Exercise goal:
Return every line of the data that contains the string "Task".

Supplied material:
┌──
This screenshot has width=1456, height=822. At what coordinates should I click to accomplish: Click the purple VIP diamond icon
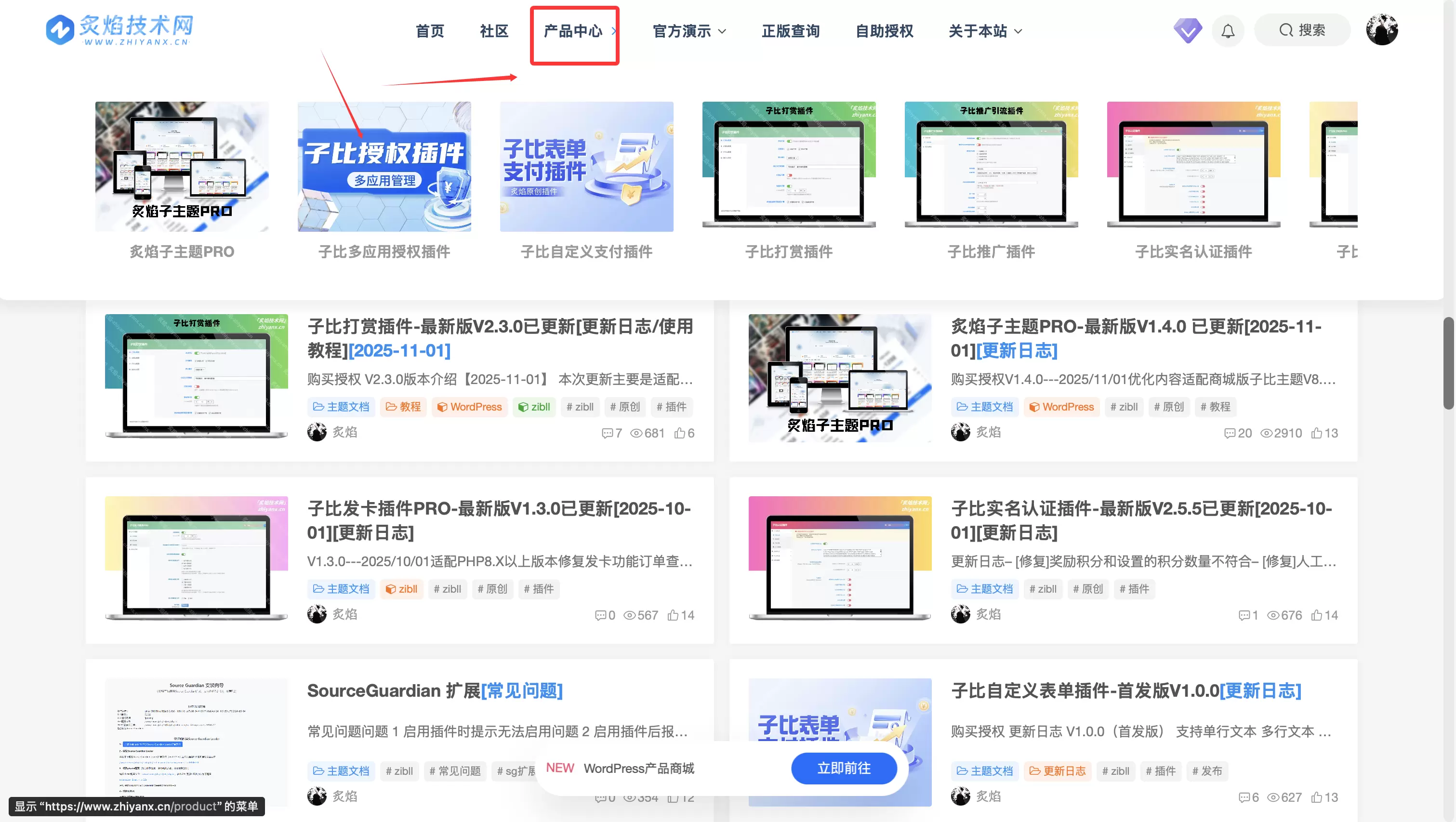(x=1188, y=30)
└──
┌──
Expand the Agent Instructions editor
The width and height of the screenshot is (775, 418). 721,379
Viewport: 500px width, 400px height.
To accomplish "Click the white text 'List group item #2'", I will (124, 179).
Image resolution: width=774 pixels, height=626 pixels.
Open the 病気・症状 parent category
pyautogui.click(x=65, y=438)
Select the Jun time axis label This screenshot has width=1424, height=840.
└──
┌──
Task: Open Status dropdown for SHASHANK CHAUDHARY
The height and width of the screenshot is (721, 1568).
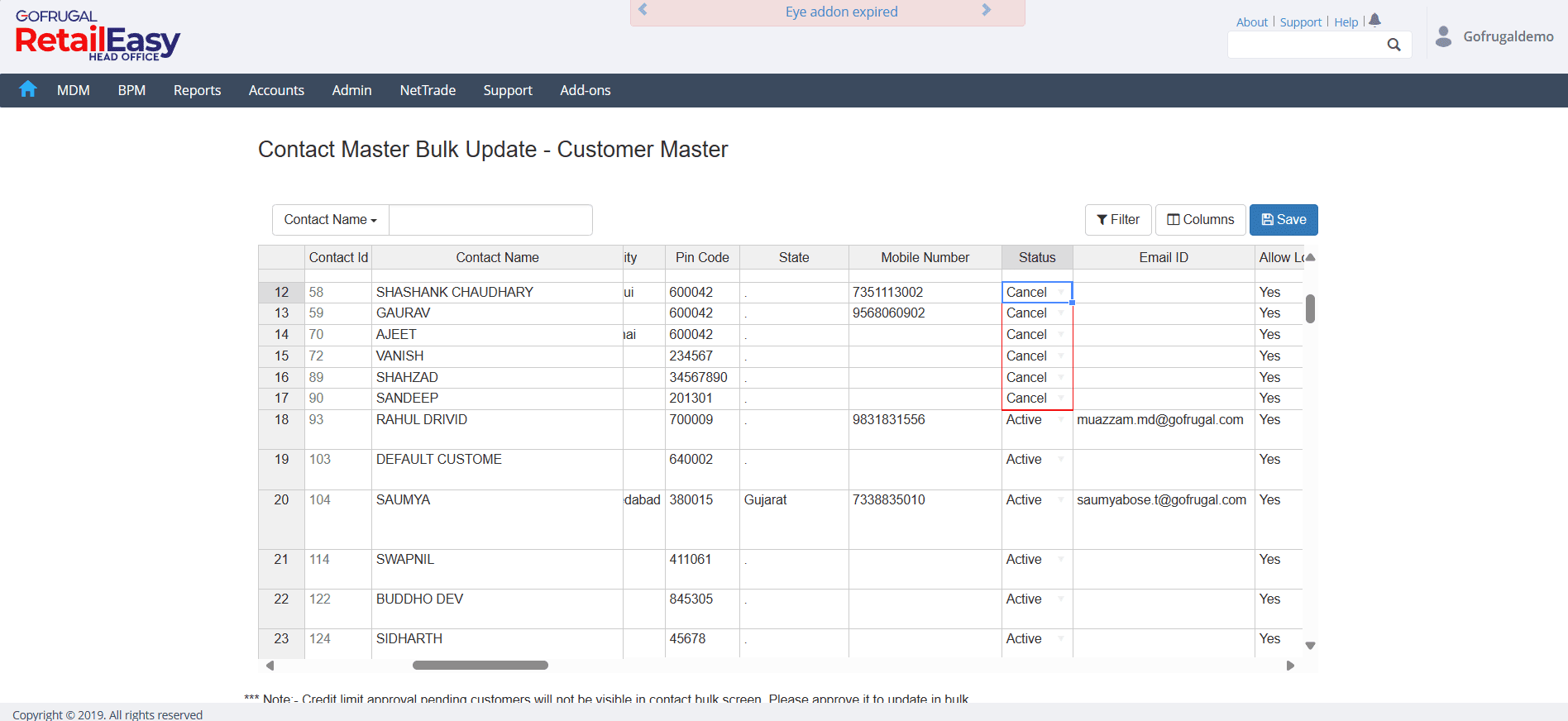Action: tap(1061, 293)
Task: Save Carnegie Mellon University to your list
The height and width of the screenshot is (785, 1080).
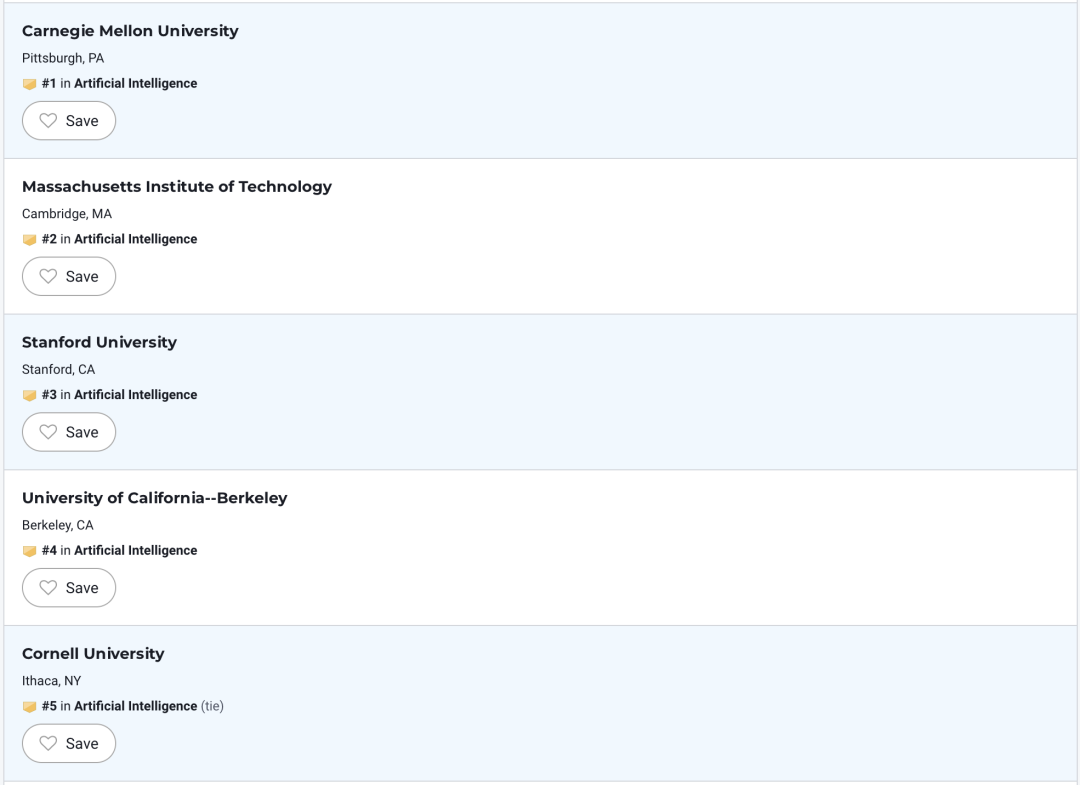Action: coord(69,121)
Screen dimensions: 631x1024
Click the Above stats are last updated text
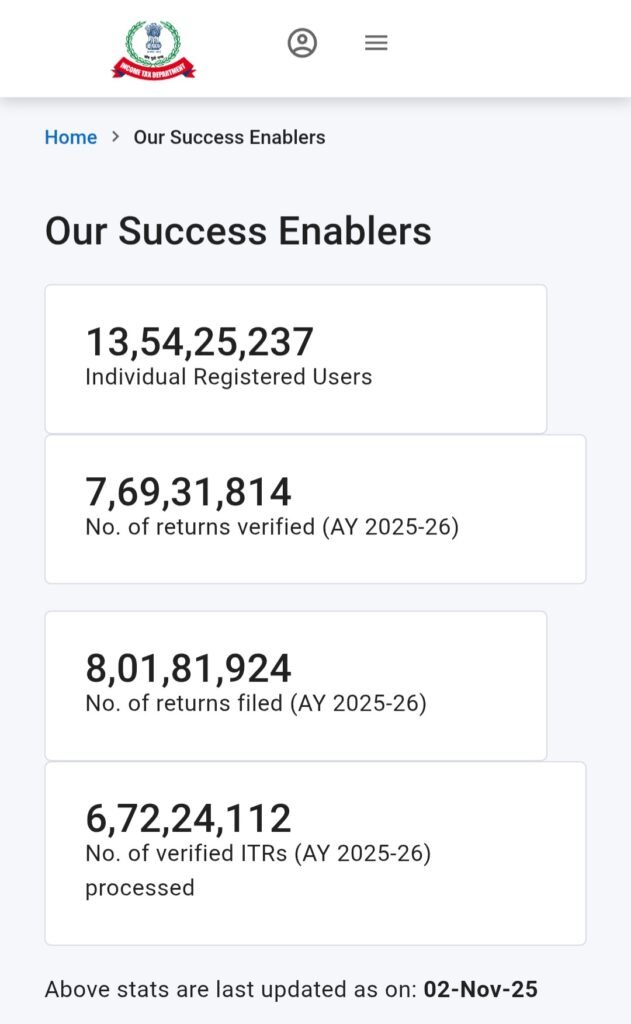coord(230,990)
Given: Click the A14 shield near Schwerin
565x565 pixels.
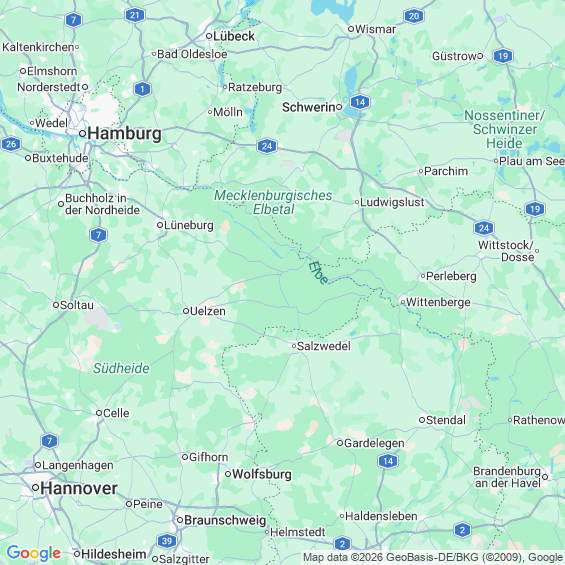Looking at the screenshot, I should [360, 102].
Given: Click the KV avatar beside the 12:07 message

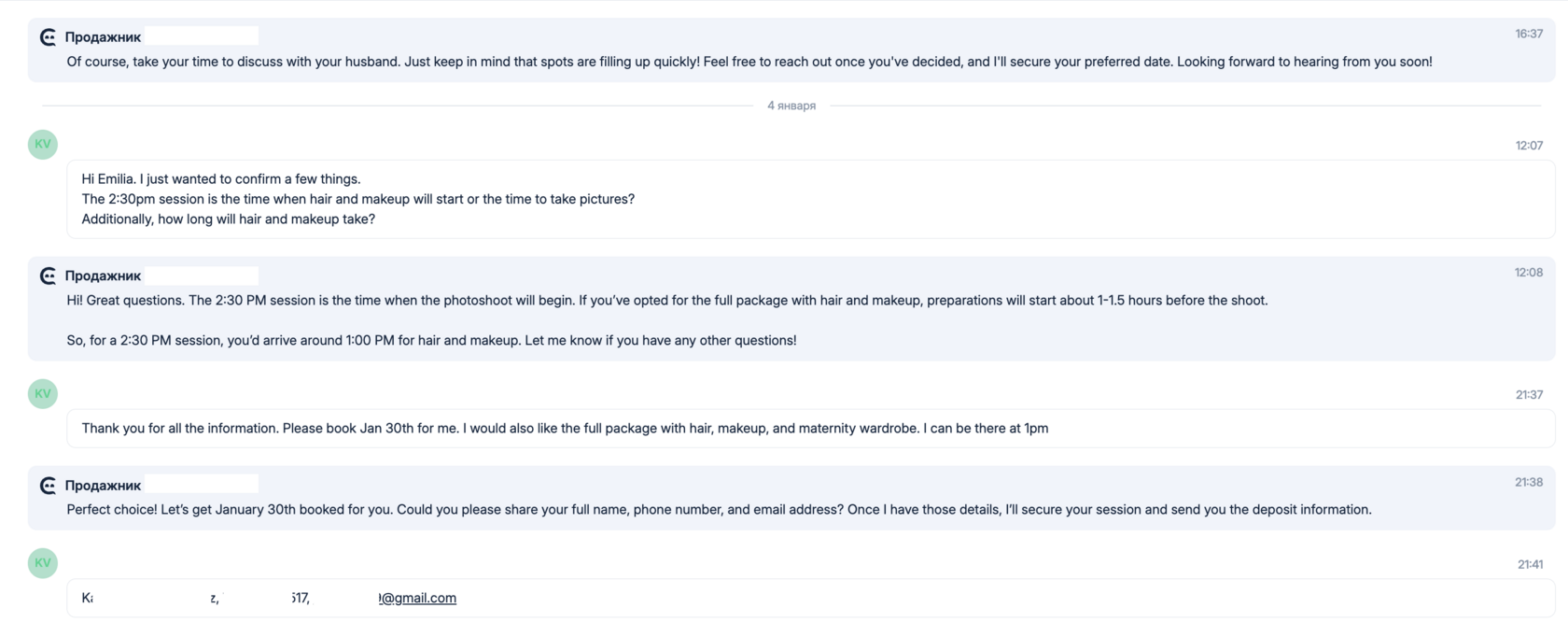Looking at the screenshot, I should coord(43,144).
└──
Solved problem:
Task: Open Status dropdown for SHASHANK CHAUDHARY
Task: Save Carnegie Mellon University to your list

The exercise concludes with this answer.